Alors en cavale, cet homme de 44 ans réussira ensuite à prendre le contrôle d'un restaurant installé sur la plage de Cassis, tout en pressurant sa propriétaire officielle, titulaire de la concession de la Ville de Cassis. Arrêté le 5 juin 2010 à Juan-les-Pins, pour une affaire de machines à sous, dans le même coup de filet que son frère Michel Campanella et Bernard Barresi, Gérald Campanella a été libéré le 12 avril 2012 par la Cour de cassation, sa condamnation à cinq ans de prison pour escroquerie étant prescrite. Il reste mis en examen dans l'information judiciaire instruite par le juge Philippe Dorcet. « Aujourd’hui, tout est clean, assure Danielle Milon, devenue entre-temps présidente du parc national des Calanques. Il faut être très vigilant, on est au bord de la Méditerranée… »

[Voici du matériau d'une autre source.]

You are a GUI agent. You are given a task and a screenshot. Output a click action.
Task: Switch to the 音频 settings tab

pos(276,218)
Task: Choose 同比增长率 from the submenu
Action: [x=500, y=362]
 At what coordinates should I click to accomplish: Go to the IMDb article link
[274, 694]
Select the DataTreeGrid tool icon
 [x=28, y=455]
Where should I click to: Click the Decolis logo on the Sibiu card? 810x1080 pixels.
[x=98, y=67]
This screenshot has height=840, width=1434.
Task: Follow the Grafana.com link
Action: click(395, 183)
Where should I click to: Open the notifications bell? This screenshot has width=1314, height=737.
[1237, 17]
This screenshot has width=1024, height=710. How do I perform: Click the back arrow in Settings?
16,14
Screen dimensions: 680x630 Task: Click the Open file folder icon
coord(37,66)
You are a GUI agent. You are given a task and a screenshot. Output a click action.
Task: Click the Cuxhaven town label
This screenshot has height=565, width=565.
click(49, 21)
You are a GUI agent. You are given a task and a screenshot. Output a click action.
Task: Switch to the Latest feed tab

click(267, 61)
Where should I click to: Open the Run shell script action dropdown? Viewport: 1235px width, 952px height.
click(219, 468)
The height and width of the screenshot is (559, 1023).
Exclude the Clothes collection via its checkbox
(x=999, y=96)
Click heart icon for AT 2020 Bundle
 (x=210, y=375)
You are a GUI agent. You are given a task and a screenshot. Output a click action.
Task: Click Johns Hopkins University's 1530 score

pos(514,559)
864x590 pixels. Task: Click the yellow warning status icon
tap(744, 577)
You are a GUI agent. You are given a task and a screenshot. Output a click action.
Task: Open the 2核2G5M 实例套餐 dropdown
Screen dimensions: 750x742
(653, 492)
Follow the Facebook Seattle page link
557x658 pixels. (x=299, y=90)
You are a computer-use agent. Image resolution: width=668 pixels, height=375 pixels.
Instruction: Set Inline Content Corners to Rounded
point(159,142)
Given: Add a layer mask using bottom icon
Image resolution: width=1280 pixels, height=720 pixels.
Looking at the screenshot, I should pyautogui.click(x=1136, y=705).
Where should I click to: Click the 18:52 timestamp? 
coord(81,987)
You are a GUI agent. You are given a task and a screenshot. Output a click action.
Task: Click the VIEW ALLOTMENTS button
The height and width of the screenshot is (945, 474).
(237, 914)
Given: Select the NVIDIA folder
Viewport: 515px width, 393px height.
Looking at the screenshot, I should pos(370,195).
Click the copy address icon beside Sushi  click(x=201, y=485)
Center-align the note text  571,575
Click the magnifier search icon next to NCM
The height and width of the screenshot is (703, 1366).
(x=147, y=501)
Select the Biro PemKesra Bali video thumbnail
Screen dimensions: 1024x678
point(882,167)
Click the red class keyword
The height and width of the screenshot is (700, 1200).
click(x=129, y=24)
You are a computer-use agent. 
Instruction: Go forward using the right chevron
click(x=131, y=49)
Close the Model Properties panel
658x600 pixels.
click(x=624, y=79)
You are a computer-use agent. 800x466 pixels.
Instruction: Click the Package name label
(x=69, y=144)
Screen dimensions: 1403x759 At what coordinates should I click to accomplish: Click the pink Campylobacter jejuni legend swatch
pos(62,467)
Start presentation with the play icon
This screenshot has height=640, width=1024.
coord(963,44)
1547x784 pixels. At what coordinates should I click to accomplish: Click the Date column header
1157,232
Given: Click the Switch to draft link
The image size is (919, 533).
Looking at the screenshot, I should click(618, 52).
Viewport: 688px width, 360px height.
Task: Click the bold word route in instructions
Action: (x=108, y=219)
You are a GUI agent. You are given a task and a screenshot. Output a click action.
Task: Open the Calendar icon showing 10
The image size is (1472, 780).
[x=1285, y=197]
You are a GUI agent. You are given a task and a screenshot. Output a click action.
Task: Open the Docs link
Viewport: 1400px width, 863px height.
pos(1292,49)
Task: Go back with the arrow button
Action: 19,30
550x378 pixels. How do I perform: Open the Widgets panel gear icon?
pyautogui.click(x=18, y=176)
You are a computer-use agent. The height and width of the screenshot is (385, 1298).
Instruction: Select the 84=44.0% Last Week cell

BOITE NOIREArrêté en juin 2010 après vingt ans de cavale et accusé de l'attaque d'un fourgon blindé près de Mulhouse en 1990, Bernard Barresi a été acquitté en mars 2012 par la Cour d'assises du Haut-Rhin. Il reste mis en examen dans le cadre d'un dossier de grand banditisme confié au juge marseillais Philippe Dorcet, ainsi que dans le cadre d'un des dossiers Guérini confiés au juge Duchaine.
J'ai joint ou rencontré Danielle Milon, Jean Trapani, Jean-Pierre Teisseire et Claude Michel entre le 9 et le 12 juillet 2013. J'ai cherché à joindre, sans succès, depuis le 9 juillet Michel Carrasco, Gérard Piéri et les avocats d'Alexandre Guérini, de Jean-Noël Guérini, ainsi que de Bernard Barresi.